So the ratio laid down by these two High Courts is very clear. No rules, byelaws or guidelines may contravene the RTI Act or RTI Rules. If a request for information is made under the RTI Act, RTI fee Rules and the prescribed Rates should apply. It is not open for any Court to bar access to judicial records as that would amount to taking on the role of Parliament to create additional exemptions. Such principles must apply not only to other public authorities, but also to the Courts’ own Registries. If a different principle is held to be applicable that would amount to arbitrariness and a violation of Article 14 and the concept of rule of law that underpins our democratic polity.
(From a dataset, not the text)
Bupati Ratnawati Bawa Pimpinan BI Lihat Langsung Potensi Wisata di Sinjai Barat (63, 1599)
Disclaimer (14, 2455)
Lastly, the amended Rules say, “The Chief Justice is pleased to make the following amendments…” This implies that the Chief Justice had applied his mind to the proposal for amending the RTI Rules before approving it. If that is indeed the case, the Registry of the Madras High Court has a duty under Sections 4(1)(c) and (d) of the RTI Act to give reasons for these decisions and place all facts and figures including file notings that form the basis of these amendments. Merely deleting a portion from the September 17th judgment, will not rectify the situation as far as people’s access to records from the Madras High Court are concerned. Those Rules will have to be amended in tune with the letter and the spirit of the RTI Act.
Denying the convenience created by Parliament to citizens for seeking information is like the priest denying what the deity grants — no offence meant to the dignity of the wisdom of any Court.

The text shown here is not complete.